[BEGIN]

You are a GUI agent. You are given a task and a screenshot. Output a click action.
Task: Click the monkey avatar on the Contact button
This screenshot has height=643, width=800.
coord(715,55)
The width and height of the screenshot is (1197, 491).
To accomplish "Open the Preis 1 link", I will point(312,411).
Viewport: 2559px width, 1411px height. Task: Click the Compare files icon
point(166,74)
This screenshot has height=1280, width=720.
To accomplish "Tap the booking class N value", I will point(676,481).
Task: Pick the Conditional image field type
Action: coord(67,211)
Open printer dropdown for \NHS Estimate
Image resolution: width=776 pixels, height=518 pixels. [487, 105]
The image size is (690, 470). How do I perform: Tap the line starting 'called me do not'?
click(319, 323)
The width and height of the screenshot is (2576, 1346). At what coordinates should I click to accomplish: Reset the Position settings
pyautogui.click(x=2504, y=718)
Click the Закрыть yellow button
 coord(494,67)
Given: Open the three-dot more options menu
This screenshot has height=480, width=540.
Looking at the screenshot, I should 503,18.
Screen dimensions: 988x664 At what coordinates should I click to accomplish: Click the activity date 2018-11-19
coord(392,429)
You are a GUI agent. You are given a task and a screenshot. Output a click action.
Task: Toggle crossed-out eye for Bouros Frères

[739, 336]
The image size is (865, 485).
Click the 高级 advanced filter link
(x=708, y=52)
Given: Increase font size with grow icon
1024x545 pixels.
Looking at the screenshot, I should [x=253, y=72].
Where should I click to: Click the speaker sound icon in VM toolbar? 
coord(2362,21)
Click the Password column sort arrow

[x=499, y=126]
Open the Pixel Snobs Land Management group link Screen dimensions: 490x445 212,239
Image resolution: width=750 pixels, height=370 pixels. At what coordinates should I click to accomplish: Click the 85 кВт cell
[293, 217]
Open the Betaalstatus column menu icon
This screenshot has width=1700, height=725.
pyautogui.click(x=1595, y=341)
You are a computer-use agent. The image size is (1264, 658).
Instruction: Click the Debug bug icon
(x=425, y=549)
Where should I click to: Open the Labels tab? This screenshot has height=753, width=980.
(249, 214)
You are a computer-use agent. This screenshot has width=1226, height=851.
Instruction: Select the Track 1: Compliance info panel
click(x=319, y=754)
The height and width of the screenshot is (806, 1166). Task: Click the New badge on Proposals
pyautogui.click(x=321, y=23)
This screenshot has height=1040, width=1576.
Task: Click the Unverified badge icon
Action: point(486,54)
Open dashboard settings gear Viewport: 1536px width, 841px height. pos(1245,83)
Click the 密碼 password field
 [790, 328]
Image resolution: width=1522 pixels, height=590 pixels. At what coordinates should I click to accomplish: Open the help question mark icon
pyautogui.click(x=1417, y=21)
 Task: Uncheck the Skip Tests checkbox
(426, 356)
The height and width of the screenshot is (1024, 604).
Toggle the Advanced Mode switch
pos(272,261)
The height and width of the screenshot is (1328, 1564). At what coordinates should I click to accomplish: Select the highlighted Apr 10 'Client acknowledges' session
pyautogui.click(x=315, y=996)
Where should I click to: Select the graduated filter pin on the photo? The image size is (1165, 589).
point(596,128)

[END]

SHORT PROBLEM — Update the data above by replacing every "GUI agent" with "screen assistant" and leaving everything else unchanged.

SOLUTION FOR THIS TASK —
You are a screen assistant. You are given a task and a screenshot. Output a click action.
Task: Click the monkey avatar on the Contact button
This screenshot has height=643, width=800.
coord(715,55)
The width and height of the screenshot is (1197, 491).
To accomplish "Open the Preis 1 link", I will point(312,411).
Viewport: 2559px width, 1411px height. Task: Click the Compare files icon
point(166,74)
This screenshot has height=1280, width=720.
To accomplish "Tap the booking class N value", I will point(676,481).
Task: Pick the Conditional image field type
Action: coord(67,211)
Open printer dropdown for \NHS Estimate
Image resolution: width=776 pixels, height=518 pixels. [487, 105]
The image size is (690, 470). How do I perform: Tap the line starting 'called me do not'?
click(319, 323)
The width and height of the screenshot is (2576, 1346). At what coordinates should I click to accomplish: Reset the Position settings
pyautogui.click(x=2504, y=718)
Click the Закрыть yellow button
 coord(494,67)
Given: Open the three-dot more options menu
This screenshot has height=480, width=540.
Looking at the screenshot, I should 503,18.
Screen dimensions: 988x664 At what coordinates should I click to accomplish: Click the activity date 2018-11-19
coord(392,429)
You are a screen assistant. You are given a task and a screenshot. Output a click action.
Task: Toggle crossed-out eye for Bouros Frères

[739, 336]
The image size is (865, 485).
Click the 高级 advanced filter link
(x=708, y=52)
Given: Increase font size with grow icon
1024x545 pixels.
Looking at the screenshot, I should [x=253, y=72].
Where should I click to: Click the speaker sound icon in VM toolbar? 
coord(2362,21)
Click the Password column sort arrow

[x=499, y=126]
Open the Pixel Snobs Land Management group link Screen dimensions: 490x445 212,239
Image resolution: width=750 pixels, height=370 pixels. At what coordinates should I click to accomplish: Click the 85 кВт cell
[293, 217]
Open the Betaalstatus column menu icon
This screenshot has width=1700, height=725.
pyautogui.click(x=1595, y=341)
You are a computer-use agent. The image size is (1264, 658).
Instruction: Click the Debug bug icon
(x=425, y=549)
Where should I click to: Open the Labels tab? This screenshot has height=753, width=980.
(249, 214)
You are a computer-use agent. This screenshot has width=1226, height=851.
Instruction: Select the Track 1: Compliance info panel
click(x=319, y=754)
The height and width of the screenshot is (806, 1166). Task: Click the New badge on Proposals
pyautogui.click(x=321, y=23)
This screenshot has height=1040, width=1576.
Task: Click the Unverified badge icon
Action: point(486,54)
Open dashboard settings gear Viewport: 1536px width, 841px height. pos(1245,83)
Click the 密碼 password field
 [790, 328]
Image resolution: width=1522 pixels, height=590 pixels. At what coordinates should I click to accomplish: Open the help question mark icon
pyautogui.click(x=1417, y=21)
 Task: Uncheck the Skip Tests checkbox
(426, 356)
The height and width of the screenshot is (1024, 604).
Toggle the Advanced Mode switch
pos(272,261)
The height and width of the screenshot is (1328, 1564). At what coordinates should I click to accomplish: Select the highlighted Apr 10 'Client acknowledges' session
pyautogui.click(x=315, y=996)
Where should I click to: Select the graduated filter pin on the photo? The image size is (1165, 589).
point(596,128)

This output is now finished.